Карл Дураццо неспешно пошел прочь. Дважды он оглядывался, чтобы жестом, издалека, напомнить ей о своем зловещем пророчестве. Иоанна закрыла лицо руками и долго стояла, погрузившись в мучительные размышления. Со временем гнев возобладал над всеми другими чувствами. Она позвала донну Канцию и приказала больше никого к себе не впускать, ни под каким предлогом.

Запрет этот не распространялся на графа дʼАртуа, который, как помнит читатель, все это время находился в соседней комнате.

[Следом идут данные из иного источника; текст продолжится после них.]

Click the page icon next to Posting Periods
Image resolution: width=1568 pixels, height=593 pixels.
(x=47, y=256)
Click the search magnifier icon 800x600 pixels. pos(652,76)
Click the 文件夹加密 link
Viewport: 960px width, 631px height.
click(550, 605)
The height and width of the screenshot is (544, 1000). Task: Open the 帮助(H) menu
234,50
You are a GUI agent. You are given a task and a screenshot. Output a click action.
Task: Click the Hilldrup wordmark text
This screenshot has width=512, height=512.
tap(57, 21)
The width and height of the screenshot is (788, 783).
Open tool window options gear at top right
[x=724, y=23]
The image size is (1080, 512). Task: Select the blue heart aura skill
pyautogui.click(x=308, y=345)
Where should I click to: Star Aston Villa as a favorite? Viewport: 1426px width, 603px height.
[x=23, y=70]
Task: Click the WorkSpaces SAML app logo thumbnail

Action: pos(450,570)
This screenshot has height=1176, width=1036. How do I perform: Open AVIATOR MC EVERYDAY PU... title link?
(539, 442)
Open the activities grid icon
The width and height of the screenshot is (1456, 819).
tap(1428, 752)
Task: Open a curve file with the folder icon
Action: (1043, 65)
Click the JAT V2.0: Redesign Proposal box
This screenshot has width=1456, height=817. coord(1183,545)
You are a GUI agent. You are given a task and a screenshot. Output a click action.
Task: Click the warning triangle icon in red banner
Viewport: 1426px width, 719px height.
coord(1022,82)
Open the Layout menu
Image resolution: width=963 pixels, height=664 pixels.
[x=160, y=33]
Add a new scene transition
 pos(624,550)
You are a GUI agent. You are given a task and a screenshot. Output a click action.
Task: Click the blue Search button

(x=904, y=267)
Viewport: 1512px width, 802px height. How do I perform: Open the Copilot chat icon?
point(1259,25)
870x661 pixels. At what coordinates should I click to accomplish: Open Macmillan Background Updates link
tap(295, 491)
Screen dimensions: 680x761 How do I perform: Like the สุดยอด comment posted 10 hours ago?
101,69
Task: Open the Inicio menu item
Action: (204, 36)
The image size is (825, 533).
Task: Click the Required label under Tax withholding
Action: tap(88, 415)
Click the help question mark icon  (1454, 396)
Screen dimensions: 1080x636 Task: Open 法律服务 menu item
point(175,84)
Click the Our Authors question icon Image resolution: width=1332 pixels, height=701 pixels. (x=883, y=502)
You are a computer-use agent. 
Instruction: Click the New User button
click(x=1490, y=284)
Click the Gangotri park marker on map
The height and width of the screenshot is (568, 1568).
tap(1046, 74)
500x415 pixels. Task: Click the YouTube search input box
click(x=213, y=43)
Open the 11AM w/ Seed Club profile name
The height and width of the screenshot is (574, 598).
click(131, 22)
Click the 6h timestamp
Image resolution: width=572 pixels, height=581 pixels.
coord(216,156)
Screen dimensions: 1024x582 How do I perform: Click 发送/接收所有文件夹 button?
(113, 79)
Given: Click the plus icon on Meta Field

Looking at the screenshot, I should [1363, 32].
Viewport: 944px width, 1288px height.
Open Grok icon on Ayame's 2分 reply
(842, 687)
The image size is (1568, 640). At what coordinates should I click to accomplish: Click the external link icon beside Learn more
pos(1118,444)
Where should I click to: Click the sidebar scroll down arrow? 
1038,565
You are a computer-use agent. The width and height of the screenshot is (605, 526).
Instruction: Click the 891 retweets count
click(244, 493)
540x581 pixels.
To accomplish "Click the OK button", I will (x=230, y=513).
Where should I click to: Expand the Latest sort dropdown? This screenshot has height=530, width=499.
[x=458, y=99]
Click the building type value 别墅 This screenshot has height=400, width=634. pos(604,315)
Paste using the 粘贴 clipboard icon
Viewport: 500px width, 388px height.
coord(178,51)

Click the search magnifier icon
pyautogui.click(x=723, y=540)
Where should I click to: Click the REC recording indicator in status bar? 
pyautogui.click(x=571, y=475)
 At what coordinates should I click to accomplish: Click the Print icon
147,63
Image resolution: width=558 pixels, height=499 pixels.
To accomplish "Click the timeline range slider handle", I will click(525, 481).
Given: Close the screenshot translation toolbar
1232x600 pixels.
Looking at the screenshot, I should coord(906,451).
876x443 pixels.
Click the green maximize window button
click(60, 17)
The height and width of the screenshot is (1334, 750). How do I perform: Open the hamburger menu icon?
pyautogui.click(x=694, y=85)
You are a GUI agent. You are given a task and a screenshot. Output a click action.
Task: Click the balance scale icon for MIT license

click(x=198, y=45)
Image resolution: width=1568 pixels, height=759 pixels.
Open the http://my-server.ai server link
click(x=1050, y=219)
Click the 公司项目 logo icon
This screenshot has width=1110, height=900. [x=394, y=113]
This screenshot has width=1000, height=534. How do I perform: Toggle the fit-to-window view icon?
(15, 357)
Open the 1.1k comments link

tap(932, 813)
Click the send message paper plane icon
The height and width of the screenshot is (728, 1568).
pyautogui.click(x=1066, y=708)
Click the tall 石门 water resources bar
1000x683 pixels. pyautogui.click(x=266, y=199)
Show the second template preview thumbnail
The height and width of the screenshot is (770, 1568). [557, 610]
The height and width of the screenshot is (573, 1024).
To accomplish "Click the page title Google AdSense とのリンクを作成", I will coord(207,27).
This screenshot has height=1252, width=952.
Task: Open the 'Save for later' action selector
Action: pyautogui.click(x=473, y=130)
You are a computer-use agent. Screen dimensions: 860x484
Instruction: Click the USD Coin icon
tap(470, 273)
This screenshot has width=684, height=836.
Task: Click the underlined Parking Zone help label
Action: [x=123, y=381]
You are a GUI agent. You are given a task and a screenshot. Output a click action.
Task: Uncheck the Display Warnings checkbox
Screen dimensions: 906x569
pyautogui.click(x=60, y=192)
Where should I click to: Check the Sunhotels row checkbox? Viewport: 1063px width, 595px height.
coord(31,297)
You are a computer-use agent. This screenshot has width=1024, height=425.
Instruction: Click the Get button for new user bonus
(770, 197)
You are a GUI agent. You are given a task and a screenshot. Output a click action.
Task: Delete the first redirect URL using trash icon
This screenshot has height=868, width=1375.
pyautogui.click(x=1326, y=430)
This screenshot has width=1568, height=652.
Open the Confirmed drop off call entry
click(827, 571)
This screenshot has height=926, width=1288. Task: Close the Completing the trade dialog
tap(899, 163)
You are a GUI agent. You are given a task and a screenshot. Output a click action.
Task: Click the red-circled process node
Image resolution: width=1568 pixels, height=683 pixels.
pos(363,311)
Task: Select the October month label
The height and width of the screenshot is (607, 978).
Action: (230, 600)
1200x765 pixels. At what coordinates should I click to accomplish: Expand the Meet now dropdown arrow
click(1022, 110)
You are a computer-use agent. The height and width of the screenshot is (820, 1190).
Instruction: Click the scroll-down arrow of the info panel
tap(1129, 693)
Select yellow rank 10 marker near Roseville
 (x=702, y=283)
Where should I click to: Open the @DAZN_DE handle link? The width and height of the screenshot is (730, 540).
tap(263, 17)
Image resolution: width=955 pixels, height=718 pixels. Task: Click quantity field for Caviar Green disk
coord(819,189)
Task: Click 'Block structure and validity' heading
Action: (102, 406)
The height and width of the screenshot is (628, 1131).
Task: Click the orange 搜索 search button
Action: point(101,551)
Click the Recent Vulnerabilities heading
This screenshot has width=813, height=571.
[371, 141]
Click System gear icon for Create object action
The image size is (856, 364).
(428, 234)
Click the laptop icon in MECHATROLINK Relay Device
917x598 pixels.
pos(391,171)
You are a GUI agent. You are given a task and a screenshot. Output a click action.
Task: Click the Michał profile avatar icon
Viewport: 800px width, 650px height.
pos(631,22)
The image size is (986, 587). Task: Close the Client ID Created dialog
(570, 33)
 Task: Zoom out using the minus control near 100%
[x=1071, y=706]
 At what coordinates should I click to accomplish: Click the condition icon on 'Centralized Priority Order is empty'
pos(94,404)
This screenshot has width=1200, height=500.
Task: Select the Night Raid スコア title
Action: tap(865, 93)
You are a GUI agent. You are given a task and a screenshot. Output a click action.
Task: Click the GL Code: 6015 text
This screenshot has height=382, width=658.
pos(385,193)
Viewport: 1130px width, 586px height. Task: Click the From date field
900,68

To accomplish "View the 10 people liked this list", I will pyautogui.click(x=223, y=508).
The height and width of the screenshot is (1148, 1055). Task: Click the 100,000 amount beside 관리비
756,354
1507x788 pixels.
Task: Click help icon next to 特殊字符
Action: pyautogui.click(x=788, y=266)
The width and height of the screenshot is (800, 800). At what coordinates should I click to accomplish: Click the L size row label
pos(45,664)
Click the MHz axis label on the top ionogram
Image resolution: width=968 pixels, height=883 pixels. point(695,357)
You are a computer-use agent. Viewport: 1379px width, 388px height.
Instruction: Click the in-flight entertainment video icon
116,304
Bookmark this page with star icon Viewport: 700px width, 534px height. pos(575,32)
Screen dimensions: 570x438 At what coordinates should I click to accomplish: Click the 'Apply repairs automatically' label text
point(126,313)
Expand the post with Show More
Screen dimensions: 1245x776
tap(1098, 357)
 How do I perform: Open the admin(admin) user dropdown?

Тем временем в Неаполе настала ночь, и на всем пространстве – от мола до квартала Маржелинна, от замка Кастель-Капуано до холма святого Эльма – полнейшая тишина пришла на смену многоголосью этого самого шумного города во Вселенной. Карл Дураццо пересек площадь Корреджие и, бросив последний мстительный взгляд на Кастель-Нуово, углубился в лабиринт темных, извилистых, перепутавшихся между собой улиц старого города. Дорога до герцогского дворца на площади Сан-Джованни-а-Маре заняла четверть часа, и за это время он несколько раз замедлял шаг, а потом ускорял его, что свидетельствовало о беспокойстве, в котором пребывал его ум. Оказавшись дома, он резким, злым голосом отдал одному из пажей свои распоряжения, сбросил ему на руки шпагу и плащ и заперся в своих покоях, даже не подумав навестить несчастную мать, которая в эту минуту плакала от одиночества и печали, упрекая сына в неблагодарности, и, по обыкновению всех матерей, чтобы с ним поквитаться, молилась за него Господу.

5

Мужской головной убор в форме усечённого конуса с небольшими полями.

6

Восстание, вспыхнувшее на Сицилии 29 марта 1282 года против власти Анжуйской ветви дома Капетингов, завершившееся истреблением и изгнанием французов со всей территории острова.